Nous n'avons pas pu faire comprendre ce que nous faisions et pourquoi nous nous entraînions ainsi. Nous participons quand même à la compétition des ceintures noires, discrètement, et nous y montrons notre "bizarrerie", au moins pour les gens de l'extérieur. C'est tellement étrange pour eux qu'ils cherchent quelque chose qui leur soit compréhensible en comparant avec leur propre Karaté. Quand ils ont enfin l'impression qu'il n'y a rien dedans, ils disent impatiemment : "Qu'est-ce que c'est que cette danse ? ". Je crois que le Shotokaï est trop difficile à comprendre pour les gens extérieurs et c'est pourquoi nous nous heurtons à des réactions de refus.
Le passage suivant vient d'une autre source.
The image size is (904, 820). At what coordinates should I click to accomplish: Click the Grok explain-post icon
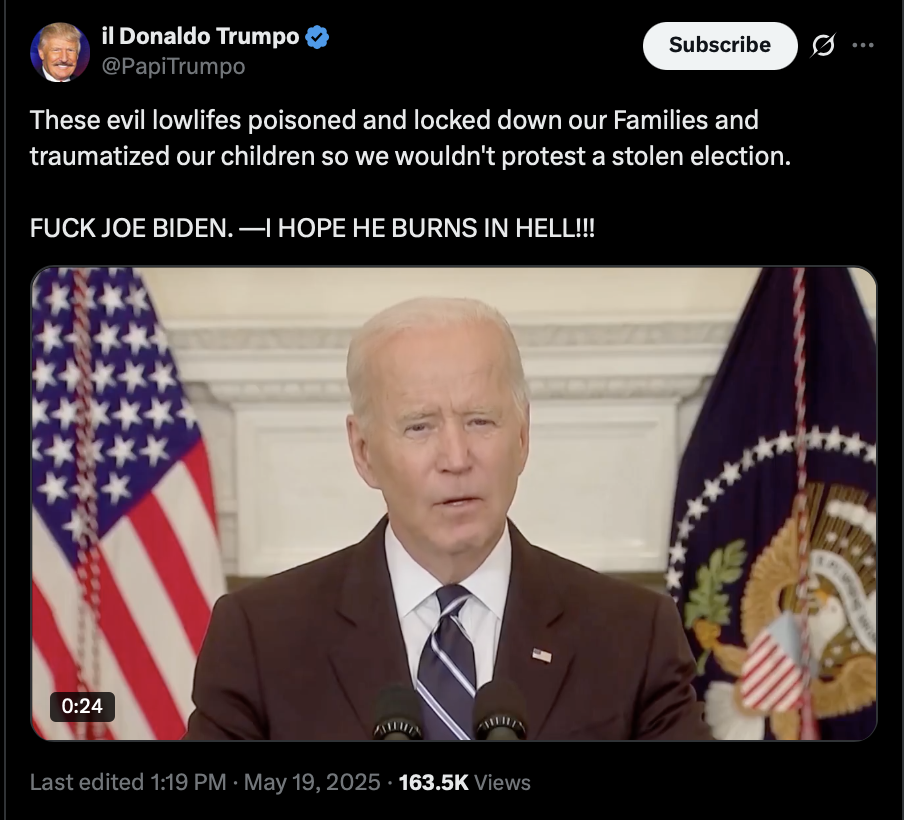coord(823,45)
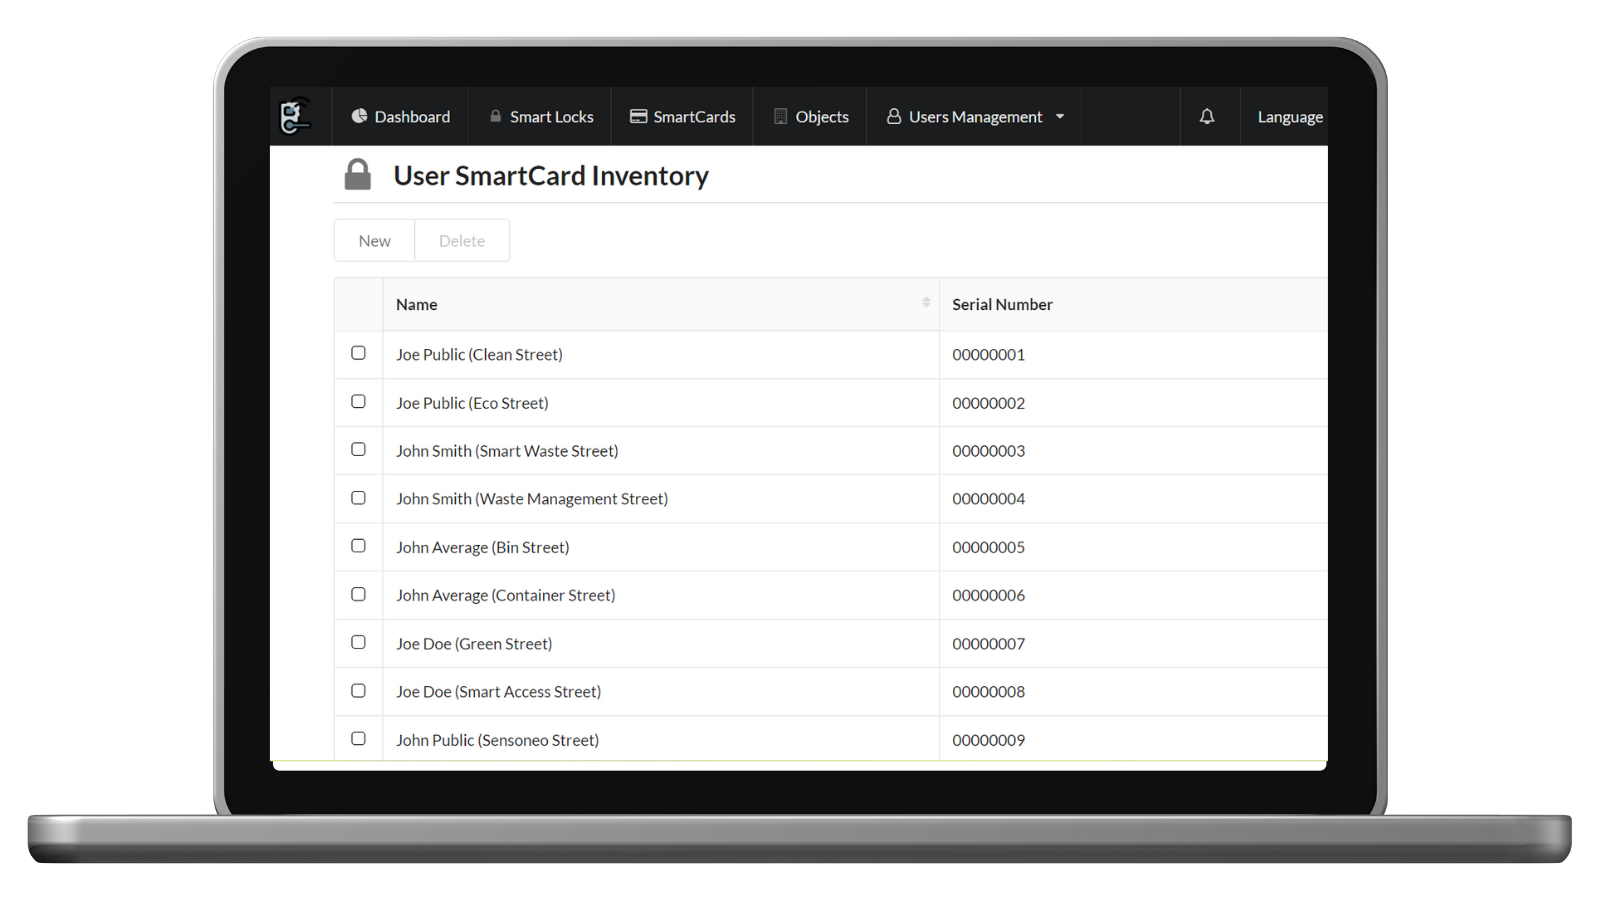Click the Smart Locks padlock icon

pos(495,116)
C'est Maître EGAMI qui m'a conseillé de suivre l'école Shotokaï et je fus tellement surpris en regardant leur keiko pour la première fois que je n'ai pas compris ce qu'ils faisaient, tout comme le jury dont j'ai parlé. Bon, je vais changer de sujet.
Depuis plusieurs années, je demande à mes élèves d'établir des relations avec la Fédération pour avoir l'occasion de discuter ensemble. Je crois que nous avons eu de bons résultats récemment. Nous avons un membre qui est secrétaire de la Ligue de Lyon depuis deux ans : quand je suis passé à Lyon l'autre jour, le Président de la Ligue (Wado-Ryu) m'a dit que celui-ci l'aidait beaucoup à cause de sa forte puissance de travail.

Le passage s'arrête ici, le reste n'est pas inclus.